- **Prompt**
Reproduce the material from the line containing "Choose the Eraser tool" up to and including the line containing "click(239, 710)", substituting "label" for "badge" and leaving everything else unchanged.

- **Record extracts**

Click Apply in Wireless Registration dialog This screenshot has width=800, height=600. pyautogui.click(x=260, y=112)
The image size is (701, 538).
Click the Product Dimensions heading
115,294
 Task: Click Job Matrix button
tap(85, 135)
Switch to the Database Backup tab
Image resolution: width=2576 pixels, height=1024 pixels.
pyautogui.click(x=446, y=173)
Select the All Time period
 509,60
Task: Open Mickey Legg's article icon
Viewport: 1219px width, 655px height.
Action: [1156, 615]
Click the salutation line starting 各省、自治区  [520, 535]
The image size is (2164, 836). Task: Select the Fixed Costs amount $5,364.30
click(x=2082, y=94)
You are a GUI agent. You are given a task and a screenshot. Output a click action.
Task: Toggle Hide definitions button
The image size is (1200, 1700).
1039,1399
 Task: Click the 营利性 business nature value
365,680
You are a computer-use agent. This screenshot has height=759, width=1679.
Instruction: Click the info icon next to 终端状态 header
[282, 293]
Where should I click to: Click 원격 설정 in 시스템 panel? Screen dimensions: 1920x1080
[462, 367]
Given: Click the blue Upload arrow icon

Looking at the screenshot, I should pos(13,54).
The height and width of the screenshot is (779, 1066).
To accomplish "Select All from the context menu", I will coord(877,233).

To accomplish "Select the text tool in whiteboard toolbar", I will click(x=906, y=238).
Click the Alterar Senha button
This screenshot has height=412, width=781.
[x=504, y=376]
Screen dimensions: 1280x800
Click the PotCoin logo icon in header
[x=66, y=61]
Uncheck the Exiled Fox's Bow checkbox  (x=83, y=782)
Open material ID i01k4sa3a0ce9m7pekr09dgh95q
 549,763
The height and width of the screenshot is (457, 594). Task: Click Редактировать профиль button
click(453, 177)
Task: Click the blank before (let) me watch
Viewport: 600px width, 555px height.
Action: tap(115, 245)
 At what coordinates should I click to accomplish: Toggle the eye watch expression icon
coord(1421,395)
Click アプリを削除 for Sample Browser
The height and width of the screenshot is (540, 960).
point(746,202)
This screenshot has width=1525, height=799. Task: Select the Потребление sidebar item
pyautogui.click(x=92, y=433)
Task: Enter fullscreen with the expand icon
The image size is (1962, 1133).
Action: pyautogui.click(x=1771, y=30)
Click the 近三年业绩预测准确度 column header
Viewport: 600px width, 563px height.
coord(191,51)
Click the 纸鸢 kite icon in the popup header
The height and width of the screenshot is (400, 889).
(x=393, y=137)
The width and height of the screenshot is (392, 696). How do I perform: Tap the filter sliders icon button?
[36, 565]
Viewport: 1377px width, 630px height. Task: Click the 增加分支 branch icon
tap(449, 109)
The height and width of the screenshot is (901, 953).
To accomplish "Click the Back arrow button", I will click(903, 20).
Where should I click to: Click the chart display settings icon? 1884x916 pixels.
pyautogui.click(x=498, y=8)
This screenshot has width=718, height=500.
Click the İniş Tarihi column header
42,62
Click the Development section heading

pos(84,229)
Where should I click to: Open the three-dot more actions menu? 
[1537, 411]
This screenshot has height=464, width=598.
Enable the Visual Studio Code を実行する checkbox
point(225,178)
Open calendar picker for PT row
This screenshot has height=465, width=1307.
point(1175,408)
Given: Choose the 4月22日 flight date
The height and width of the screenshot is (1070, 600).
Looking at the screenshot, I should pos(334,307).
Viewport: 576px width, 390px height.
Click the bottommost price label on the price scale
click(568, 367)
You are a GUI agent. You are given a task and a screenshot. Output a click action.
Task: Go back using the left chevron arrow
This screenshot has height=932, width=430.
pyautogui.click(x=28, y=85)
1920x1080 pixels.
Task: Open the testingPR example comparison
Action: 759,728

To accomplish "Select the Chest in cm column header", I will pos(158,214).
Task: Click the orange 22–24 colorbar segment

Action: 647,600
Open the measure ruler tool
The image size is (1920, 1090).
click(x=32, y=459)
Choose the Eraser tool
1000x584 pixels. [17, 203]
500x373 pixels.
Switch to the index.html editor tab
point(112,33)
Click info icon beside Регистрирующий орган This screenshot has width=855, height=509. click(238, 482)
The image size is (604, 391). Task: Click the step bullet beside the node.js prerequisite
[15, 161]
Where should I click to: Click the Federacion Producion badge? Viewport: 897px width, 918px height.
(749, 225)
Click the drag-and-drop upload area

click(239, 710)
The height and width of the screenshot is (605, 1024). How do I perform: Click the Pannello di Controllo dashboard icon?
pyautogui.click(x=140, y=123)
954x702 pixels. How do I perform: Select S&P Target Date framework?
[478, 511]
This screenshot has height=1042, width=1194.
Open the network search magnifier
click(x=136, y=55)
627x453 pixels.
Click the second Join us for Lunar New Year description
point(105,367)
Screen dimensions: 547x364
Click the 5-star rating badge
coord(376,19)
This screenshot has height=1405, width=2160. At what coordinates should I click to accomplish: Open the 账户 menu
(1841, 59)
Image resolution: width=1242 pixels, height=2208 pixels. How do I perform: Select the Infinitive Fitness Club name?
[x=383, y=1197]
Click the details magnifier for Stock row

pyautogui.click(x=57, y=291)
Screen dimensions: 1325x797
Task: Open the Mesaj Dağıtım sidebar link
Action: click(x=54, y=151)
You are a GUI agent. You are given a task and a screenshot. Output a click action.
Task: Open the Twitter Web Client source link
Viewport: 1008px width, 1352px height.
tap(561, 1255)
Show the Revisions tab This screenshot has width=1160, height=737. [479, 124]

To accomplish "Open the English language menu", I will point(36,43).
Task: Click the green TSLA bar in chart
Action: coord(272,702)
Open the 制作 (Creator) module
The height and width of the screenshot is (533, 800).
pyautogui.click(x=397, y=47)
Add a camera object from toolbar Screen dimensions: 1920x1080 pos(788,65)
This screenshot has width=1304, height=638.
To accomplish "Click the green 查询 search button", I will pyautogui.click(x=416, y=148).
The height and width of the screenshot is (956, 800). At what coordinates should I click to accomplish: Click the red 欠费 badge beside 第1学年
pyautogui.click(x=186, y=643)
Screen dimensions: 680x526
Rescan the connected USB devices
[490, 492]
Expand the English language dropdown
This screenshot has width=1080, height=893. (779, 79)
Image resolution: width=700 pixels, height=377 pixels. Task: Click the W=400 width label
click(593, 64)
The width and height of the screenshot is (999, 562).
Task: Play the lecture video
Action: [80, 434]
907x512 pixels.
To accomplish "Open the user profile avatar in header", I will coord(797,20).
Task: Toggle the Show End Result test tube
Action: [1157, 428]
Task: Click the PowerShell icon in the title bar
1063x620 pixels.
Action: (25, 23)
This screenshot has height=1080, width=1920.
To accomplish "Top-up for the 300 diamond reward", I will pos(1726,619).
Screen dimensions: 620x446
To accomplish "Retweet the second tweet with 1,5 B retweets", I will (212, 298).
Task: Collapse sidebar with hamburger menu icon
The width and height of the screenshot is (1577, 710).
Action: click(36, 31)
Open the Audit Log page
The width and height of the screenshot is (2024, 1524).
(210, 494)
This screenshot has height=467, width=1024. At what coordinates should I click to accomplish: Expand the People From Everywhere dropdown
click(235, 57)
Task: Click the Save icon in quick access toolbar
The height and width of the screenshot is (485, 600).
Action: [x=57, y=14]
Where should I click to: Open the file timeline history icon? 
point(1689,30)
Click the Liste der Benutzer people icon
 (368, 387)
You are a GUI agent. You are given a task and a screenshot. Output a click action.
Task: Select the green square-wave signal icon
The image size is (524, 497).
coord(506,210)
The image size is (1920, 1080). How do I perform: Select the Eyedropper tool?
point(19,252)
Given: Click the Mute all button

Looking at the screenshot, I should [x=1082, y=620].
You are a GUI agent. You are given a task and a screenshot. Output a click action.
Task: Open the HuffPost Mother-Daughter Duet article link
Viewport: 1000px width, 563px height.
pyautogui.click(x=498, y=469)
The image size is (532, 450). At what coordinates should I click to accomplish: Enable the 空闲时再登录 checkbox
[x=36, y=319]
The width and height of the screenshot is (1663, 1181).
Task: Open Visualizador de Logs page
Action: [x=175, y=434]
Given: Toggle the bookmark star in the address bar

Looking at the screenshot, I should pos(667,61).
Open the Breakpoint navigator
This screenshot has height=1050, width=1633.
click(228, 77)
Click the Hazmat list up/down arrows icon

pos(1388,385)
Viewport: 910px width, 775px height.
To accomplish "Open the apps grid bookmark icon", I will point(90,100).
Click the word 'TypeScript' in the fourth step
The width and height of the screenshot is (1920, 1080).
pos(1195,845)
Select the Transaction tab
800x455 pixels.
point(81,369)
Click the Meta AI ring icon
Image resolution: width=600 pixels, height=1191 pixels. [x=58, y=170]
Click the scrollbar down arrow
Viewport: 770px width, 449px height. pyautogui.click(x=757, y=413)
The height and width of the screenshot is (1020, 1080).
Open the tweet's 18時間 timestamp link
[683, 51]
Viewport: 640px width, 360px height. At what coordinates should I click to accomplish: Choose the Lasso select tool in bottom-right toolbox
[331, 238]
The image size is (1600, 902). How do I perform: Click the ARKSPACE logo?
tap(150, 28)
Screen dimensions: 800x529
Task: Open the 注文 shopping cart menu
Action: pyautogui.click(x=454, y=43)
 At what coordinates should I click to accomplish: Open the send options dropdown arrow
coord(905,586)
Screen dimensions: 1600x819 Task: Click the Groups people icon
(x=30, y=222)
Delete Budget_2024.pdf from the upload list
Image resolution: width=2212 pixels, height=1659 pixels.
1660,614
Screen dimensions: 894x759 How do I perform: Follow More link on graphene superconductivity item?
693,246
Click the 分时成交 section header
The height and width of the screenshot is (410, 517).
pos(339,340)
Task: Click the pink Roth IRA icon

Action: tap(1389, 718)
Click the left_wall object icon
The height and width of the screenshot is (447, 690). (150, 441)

- **Exercise answer**
Choose the Eraser tool
1000x584 pixels. [17, 203]
500x373 pixels.
Switch to the index.html editor tab
point(112,33)
Click info icon beside Регистрирующий орган This screenshot has width=855, height=509. click(238, 482)
The image size is (604, 391). Task: Click the step bullet beside the node.js prerequisite
[15, 161]
Where should I click to: Click the Federacion Producion label? Viewport: 897px width, 918px height.
(749, 225)
Click the drag-and-drop upload area

click(239, 710)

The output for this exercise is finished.